The Nome Nugget reported on November 15, 2025 that the outage affecting the Quintillion subsea fiber cable has persisted for months, and that efforts to repair the damaged segment are delayed because harsh winter sea ice prevents repair vessels from reaching the site. The cable serves communities along the Beaufort and Chukchi coasts, and the sustained outage has forced widespread reliance on alternate communications while longer term fixes remain uncertain.
Quintillion leadership has described the maritime access problem as the primary barrier to immediate repairs, and the company has outlined contingency planning to create a terrestrial route between Deadhorse, also known as Prudhoe Bay, and Utqiagvik. That so called land bridge plan would require federal permits and funding before construction could begin, leaving its timeline and feasibility uncertain for now.
In the short term, providers and institutions have shifted traffic onto satellite and microwave routing to maintain basic services. Residents and institutions are deploying Starlink and other satellite options as stopgaps. The outage affects multiple communities including Utqiagvik, Wainwright, Point Hope, Kotzebue and Nome, where schools, municipal operations and local businesses have reported degraded connectivity that complicates education delivery, administrative tasks and commerce.
The market implications are immediate. Increased demand for satellite bandwidth raises costs for households and organizations already facing tight budgets. Businesses that rely on stable broadband for transactions, supply chain coordination and communications face revenue risk and operational delays. For municipal governments, interruptions complicate public safety communications, permit processing and remote services that have become integral in dispersed Arctic communities.
From a policy perspective, the situation highlights the vulnerability that arises from limited physical redundancy in Arctic communications infrastructure and the logistical constraints of seasonal access. Federal permitting and funding decisions will shape whether the land bridge concept becomes a resilient alternative or remains a contingency on paper. The timeline for securing those approvals is a critical variable for local planners and service providers.

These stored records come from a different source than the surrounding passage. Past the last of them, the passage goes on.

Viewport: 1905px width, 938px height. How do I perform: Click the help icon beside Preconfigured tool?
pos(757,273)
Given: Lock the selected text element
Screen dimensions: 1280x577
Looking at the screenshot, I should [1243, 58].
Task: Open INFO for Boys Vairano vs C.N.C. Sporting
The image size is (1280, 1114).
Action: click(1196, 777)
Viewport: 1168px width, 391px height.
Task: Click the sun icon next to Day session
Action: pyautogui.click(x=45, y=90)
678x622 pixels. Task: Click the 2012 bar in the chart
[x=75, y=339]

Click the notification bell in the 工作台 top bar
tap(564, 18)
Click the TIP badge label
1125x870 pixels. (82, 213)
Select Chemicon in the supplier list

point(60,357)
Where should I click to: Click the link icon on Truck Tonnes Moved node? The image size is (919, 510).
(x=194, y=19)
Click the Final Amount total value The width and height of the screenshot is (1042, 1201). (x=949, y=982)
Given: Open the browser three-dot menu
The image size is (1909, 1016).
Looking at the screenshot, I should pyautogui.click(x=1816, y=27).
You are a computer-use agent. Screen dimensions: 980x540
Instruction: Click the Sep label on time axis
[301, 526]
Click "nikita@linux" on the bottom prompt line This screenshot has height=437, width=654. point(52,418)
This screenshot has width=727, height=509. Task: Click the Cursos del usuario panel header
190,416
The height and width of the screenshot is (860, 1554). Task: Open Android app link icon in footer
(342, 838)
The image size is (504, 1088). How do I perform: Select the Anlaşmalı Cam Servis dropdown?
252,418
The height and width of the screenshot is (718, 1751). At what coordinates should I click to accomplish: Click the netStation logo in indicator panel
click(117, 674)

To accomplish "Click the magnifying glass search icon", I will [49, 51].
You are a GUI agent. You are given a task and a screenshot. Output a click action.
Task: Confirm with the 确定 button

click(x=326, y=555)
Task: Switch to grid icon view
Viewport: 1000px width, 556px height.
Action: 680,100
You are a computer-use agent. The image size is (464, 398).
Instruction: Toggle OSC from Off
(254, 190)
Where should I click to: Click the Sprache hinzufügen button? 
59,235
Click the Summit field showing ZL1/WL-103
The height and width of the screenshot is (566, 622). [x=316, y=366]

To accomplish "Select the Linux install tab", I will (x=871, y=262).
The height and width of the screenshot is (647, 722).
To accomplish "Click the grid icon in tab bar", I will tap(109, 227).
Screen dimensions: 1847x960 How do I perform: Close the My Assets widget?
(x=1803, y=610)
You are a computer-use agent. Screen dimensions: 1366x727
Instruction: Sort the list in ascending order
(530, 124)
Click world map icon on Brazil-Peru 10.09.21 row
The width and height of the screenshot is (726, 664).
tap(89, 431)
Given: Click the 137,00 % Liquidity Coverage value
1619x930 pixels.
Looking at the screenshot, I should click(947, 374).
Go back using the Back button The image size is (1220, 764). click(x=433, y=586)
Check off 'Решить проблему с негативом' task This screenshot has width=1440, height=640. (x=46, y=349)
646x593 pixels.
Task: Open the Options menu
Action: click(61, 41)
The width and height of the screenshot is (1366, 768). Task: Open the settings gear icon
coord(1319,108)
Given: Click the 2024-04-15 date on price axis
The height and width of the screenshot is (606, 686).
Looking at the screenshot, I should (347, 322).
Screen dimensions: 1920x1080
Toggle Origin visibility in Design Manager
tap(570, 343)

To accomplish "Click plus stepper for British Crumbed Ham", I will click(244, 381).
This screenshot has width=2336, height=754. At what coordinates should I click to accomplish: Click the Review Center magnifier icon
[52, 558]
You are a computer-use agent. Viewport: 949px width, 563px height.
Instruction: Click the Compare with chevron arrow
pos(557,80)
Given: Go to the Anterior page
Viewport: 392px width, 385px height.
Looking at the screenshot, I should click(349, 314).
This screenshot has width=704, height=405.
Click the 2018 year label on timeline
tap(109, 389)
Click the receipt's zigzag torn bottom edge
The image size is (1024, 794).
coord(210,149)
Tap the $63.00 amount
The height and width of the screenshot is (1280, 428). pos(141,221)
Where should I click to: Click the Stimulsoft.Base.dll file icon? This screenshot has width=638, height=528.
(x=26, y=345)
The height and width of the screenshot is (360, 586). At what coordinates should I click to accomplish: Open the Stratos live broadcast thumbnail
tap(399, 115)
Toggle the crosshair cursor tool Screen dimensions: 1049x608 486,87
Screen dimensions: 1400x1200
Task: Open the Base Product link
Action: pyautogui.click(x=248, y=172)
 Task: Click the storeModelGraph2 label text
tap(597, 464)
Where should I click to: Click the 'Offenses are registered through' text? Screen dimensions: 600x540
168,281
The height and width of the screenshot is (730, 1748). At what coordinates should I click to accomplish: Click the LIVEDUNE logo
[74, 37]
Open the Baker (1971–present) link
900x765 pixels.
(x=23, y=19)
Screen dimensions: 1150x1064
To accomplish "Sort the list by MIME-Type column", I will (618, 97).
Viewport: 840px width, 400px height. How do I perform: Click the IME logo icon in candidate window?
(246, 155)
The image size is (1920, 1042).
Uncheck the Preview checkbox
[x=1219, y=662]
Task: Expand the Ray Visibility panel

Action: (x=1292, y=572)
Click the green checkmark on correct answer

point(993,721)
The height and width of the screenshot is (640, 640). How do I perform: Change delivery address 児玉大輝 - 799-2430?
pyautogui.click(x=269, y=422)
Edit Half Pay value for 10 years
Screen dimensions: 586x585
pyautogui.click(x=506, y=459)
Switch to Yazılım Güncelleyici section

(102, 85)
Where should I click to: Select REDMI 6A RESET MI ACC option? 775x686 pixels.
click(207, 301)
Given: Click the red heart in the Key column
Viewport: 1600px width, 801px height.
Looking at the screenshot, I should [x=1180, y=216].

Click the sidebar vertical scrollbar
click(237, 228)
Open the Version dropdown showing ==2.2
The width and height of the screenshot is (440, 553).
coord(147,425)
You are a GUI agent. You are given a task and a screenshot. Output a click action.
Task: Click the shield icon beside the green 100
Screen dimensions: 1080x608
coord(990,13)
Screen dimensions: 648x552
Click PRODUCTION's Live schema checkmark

Longer term, the outage underscores the need for multi layered resilience in northern connectivity that accounts for seasonal repair windows and extreme weather. For residents of the North Slope Borough the immediate outlook is continued reliance on satellite and microwave technologies, higher short term communications costs, and uncertainty about when subsea fiber will be fully restored or supplemented by a terrestrial route. Local leaders and service providers are watching federal actions closely, since permit and funding outcomes will determine whether a durable solution can be built before the next Arctic repair season.